# SOURCE DOCUMENT:
Feb 15, 2019 11:04 AM GMT+0530 | 0 Comment(s)

ECONOMYNEXT - A web of regulations and processes are blocking Sri Lanka's claytile makers from clearing silt from tanks which can expand water storage for farmers and the government can save money spent on excavations, an industry association said.

Industries can use silt (ron mada) that accumulate in irrigation tanks to produce red clay tiles.

"It takes months to get permission to excavate a tank," Wipul Kularathne from Sri Lanka's Ceramics and Glass Council said.

"By the time we get permission, the rains had started."

Industry officials say approvals have to be gained from over a dozen state agencies to get permission to clear silt from a tank.

Kularatne said the Central Environmental Authority has spoke in favour of clearing silt and the Department of Irrigation is also supportive as it expands capacity of tanks.

But the actual process of getting permits involves going through a committee under the District Secretary at local government levels.

Since the committee meets once a month, approval gets pushed back when queries are raised, sometimes for minor matters like errors in numbers.

Kularathe worked for a tile company in Anuradhapura and they had a window of time around July and August after cultivation and before the monsoon rains started to get clear permission the silt. Rains started from around September.

By the time answers are given at the following month's committee meeting, rains have come, he said.

Tile makers buy clay for 600 rupees a cube, he said.

# MATERIAL SHOWN:
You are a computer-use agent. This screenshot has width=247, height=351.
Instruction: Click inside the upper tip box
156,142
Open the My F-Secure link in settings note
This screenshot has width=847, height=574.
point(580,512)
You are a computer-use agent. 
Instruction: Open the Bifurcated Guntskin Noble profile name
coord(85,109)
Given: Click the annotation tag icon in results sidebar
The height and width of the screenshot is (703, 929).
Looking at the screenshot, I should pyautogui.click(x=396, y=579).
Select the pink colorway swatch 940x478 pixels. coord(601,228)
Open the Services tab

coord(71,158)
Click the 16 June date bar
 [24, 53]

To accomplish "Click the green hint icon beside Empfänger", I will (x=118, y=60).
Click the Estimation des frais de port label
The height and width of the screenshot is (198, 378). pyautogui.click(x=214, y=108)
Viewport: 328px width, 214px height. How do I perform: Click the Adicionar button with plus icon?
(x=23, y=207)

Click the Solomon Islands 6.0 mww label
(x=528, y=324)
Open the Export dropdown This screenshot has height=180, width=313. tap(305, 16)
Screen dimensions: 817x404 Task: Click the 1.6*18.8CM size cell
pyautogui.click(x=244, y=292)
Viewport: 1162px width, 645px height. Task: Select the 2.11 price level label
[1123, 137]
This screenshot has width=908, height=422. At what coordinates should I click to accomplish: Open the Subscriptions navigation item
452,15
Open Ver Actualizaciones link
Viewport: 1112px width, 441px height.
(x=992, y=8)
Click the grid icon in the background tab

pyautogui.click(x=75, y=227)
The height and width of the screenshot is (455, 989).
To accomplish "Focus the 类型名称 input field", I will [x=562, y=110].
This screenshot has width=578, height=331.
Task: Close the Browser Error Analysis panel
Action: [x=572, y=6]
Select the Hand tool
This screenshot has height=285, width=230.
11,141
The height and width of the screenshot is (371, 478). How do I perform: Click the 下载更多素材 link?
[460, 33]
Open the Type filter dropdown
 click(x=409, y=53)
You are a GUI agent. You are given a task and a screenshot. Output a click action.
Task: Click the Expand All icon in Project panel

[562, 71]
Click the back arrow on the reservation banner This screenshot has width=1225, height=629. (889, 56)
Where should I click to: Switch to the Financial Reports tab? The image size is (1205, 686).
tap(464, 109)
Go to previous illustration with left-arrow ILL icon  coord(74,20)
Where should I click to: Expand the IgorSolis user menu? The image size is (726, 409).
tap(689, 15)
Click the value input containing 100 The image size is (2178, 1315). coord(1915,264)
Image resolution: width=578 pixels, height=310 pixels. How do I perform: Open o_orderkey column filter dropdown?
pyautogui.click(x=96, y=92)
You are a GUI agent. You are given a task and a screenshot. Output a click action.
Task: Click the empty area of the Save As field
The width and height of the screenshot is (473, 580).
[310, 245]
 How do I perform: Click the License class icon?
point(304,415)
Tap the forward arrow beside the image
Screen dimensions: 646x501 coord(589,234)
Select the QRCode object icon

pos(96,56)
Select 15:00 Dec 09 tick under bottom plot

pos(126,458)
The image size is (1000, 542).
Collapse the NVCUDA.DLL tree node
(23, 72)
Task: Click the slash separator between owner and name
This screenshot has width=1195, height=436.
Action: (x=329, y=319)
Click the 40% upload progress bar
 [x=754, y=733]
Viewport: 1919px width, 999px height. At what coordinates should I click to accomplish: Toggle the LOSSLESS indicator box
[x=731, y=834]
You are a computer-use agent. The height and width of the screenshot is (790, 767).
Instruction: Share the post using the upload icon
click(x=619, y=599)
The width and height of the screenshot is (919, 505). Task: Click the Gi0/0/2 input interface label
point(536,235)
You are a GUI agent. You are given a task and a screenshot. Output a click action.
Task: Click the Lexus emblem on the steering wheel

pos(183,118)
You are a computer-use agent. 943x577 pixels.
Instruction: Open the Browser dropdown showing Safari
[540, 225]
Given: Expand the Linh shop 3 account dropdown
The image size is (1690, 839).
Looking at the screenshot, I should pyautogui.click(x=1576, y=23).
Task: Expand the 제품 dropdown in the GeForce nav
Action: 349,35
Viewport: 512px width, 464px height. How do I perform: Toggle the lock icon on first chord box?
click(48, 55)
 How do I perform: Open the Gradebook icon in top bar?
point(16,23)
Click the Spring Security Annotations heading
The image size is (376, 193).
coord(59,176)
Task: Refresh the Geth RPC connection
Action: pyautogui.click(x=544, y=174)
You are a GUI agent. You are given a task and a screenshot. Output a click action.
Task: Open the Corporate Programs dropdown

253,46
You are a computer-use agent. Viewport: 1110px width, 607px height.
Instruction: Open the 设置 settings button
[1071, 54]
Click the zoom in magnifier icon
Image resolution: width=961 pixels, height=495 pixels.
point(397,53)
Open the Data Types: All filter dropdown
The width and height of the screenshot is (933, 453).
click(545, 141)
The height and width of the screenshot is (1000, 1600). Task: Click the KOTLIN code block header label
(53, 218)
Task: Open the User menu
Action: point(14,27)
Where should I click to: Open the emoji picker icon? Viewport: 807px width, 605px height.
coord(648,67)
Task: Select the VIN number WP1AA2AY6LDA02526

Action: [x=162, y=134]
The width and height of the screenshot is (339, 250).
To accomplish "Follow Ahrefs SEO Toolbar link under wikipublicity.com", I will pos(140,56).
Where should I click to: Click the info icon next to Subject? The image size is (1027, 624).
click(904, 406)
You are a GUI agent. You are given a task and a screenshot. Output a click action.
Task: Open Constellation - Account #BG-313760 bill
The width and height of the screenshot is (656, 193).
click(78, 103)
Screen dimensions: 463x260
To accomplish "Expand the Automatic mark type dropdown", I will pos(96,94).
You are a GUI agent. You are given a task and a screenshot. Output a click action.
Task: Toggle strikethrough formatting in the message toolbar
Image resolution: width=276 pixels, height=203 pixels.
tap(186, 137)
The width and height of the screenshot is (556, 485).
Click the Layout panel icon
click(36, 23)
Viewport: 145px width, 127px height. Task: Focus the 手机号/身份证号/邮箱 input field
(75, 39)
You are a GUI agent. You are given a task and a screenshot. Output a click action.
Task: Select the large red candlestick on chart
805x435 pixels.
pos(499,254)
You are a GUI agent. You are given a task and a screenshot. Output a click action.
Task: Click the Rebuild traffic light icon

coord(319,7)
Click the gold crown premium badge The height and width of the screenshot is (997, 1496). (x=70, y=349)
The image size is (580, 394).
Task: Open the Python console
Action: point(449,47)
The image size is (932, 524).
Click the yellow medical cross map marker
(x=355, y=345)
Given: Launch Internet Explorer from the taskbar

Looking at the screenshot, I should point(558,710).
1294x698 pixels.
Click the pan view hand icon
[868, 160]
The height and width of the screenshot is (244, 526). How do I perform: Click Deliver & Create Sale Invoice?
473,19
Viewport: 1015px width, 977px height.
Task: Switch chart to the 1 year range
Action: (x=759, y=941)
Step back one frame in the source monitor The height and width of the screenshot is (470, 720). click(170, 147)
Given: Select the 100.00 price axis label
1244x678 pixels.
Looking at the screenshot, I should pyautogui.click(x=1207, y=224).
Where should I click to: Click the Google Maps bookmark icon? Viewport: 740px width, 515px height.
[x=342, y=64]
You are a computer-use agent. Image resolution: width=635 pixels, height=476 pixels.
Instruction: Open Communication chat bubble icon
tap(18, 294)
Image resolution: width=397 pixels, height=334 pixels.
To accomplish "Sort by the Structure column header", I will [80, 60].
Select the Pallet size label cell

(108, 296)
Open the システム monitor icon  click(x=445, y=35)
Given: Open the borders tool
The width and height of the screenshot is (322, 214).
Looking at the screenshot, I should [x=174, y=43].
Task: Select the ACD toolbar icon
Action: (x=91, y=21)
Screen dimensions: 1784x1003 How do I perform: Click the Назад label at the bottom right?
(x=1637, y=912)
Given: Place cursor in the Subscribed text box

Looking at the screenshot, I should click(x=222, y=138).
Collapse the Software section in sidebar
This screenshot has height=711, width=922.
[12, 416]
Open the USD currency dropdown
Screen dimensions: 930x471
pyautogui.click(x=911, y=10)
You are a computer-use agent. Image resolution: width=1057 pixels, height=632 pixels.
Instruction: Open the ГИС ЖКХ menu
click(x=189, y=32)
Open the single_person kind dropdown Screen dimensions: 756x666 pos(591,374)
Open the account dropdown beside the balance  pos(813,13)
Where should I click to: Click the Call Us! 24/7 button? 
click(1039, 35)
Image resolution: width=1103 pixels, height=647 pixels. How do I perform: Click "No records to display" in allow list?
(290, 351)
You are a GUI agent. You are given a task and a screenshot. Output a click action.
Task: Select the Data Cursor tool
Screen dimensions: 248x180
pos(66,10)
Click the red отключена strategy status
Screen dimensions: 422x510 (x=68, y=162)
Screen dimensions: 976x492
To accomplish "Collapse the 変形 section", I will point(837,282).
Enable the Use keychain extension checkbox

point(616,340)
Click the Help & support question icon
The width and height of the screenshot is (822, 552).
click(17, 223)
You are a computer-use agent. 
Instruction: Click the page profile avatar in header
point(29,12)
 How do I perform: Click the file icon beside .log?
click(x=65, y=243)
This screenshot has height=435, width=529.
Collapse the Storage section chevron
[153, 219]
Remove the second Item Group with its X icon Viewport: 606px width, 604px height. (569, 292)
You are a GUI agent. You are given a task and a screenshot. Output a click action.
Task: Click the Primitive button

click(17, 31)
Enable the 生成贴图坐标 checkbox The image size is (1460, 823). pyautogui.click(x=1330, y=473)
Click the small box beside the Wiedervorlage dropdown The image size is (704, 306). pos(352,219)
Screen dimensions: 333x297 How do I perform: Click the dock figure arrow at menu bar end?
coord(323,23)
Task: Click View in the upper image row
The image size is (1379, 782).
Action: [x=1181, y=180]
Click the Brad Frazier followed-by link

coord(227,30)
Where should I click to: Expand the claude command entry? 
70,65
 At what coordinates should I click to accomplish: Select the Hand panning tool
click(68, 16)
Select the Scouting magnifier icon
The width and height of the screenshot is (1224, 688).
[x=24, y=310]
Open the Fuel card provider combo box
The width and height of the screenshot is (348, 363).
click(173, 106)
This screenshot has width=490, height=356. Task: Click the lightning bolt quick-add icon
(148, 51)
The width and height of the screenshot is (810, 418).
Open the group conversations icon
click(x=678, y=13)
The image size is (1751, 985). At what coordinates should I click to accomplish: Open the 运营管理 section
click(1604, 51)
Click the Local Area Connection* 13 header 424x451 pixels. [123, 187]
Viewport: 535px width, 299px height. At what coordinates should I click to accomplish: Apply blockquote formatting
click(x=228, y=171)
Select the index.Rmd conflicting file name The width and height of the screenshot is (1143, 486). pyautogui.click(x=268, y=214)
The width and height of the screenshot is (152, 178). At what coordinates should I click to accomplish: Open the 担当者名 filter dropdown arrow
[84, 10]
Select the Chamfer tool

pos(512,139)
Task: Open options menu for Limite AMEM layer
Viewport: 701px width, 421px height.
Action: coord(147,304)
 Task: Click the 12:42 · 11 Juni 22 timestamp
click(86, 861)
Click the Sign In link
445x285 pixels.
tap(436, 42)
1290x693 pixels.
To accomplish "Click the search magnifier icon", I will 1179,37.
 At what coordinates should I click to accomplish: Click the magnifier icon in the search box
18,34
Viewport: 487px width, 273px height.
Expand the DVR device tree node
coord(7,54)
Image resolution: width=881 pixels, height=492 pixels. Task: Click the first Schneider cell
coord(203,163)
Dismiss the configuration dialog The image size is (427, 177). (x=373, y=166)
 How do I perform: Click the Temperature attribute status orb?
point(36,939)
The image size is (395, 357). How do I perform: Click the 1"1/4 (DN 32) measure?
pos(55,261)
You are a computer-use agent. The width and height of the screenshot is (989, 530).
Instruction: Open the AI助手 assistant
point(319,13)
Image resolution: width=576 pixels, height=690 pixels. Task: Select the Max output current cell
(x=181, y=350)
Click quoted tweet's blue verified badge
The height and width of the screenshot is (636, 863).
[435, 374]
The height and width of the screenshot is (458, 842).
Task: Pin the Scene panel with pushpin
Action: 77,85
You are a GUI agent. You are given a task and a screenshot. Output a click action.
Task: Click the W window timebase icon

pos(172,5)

# REQUIREMENTS:
1. According to the news report on silt clearing in Sri Lanka, how often does the committee under the District Secretary meet?
2. Reproduce the stretch of the news report on silt clearing in Sri Lanka from "ECONOMYNEXT - A" through "red clay tiles.".

# WORKED ANSWERS:
1. Once a month.

2.
ECONOMYNEXT - A web of regulations and processes are blocking Sri Lanka's claytile makers from clearing silt from tanks which can expand water storage for farmers and the government can save money spent on excavations, an industry association said.

Industries can use silt (ron mada) that accumulate in irrigation tanks to produce red clay tiles.